-- Start of Document --

Via HFN Daily Report:

From the Feb. 5th market bottom, where the S&P got as low as 1046 intraday, the market shrugged off any piece of negative news and rallied on anything remotely positive.

Problems in Greece that could spark a round or European bank failures? Who cares, not interested. Home foreclosures, defaults and short sales continued rise? Oh look, we got a pop in new home sales from a program due to end the last week of April. Marginal improvements in employment numbers even as we hover close to 10%? Sounds like a good reason to rally or use the last hour of trading to reverse any intraday down move. The light volume melt up continued unabated, taking chunks of flesh out of hedge fund's short exposure side and those long volatility.


Then on April 16th, which happened to be Option Ex Friday, the news of an SEC investigation of Goldman hits the wires and the market took a dive. The S&P went 53 days, including weekends, without a 1% sell off, and a rare extended up move that has happened fewer than 15 times in the last 10 years.


The following week we get a double Goldman whammy with a profanity laden Senate hearing and the announcement of a criminal investigation on Friday. The market responded with its first down week in two and half months.

Whether Goldman is found guilty or innocent is up to the courts to decide and the actual outcome would take months to years to play out. What we can observe though is that this news seems to have stopped this latest rally of market exuberance dead in its tracks, at least for the moment.

I'm sure anyone paying attention to this ordeal has to think that this multi- pronged attack on the financial services industry's highest profile shop, at a time when a financial reform bill is being debated and Democrats are on the hot seat with voters ahead of the November elections, is no mere coincidence.

The conspiracy theorist in me says Goldman is going to play the role of the villain, a face politicians can point to and say "that's the bad guy, and watch what I'm going to do to him, and by the way if you liked that, here comes a set of laws that will stop us from ever using your money to bail them out again."

-- End of Document --

### Set exercise A
Move every line of the listing into your answer, requests included, and add 105 to each coordinate in its answers. Leave out the pictures.
The listing that follows is unrelated to the market commentary.

-- Start of Stored rows --

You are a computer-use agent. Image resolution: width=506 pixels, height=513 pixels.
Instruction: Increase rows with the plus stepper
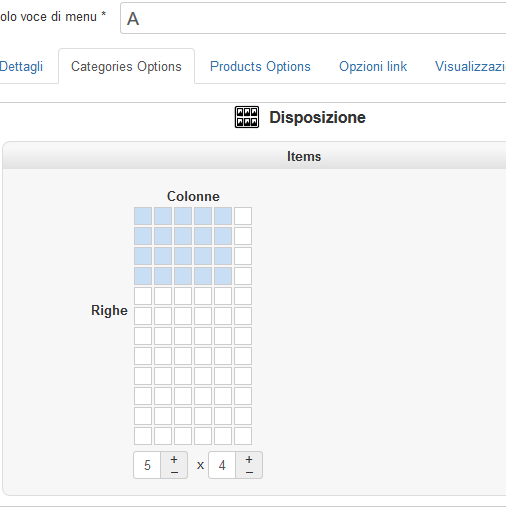pyautogui.click(x=249, y=459)
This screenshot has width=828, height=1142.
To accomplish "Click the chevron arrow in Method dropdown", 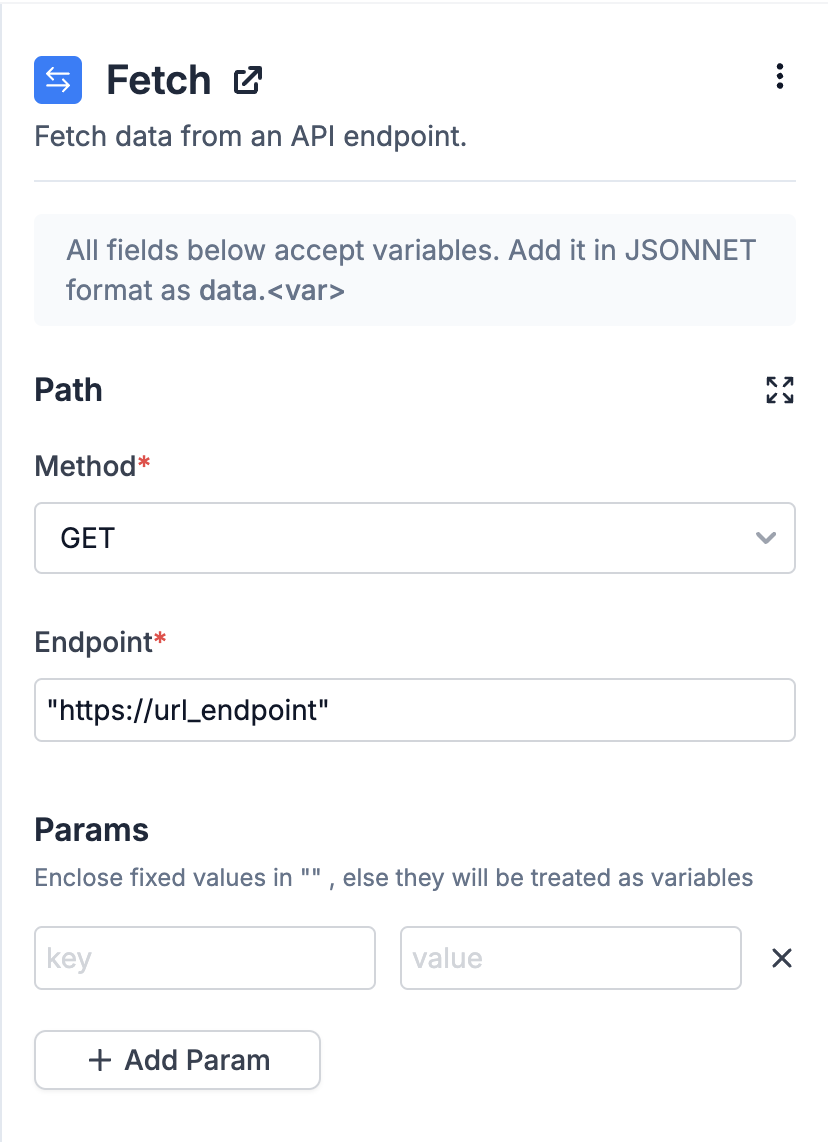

-- End of Stored rows --

### Set exercise B
Output the market commentary verbatim, everything from "Via HFN Daily" down to "anything remotely positive.".

### Correct response A
You are a computer-use agent. Image resolution: width=506 pixels, height=513 pixels.
Instruction: Increase rows with the plus stepper
pyautogui.click(x=354, y=564)
This screenshot has width=828, height=1142.
To accomplish "Click the chevron arrow in Method dropdown", 

### Correct response B
Via HFN Daily Report:

From the Feb. 5th market bottom, where the S&P got as low as 1046 intraday, the market shrugged off any piece of negative news and rallied on anything remotely positive.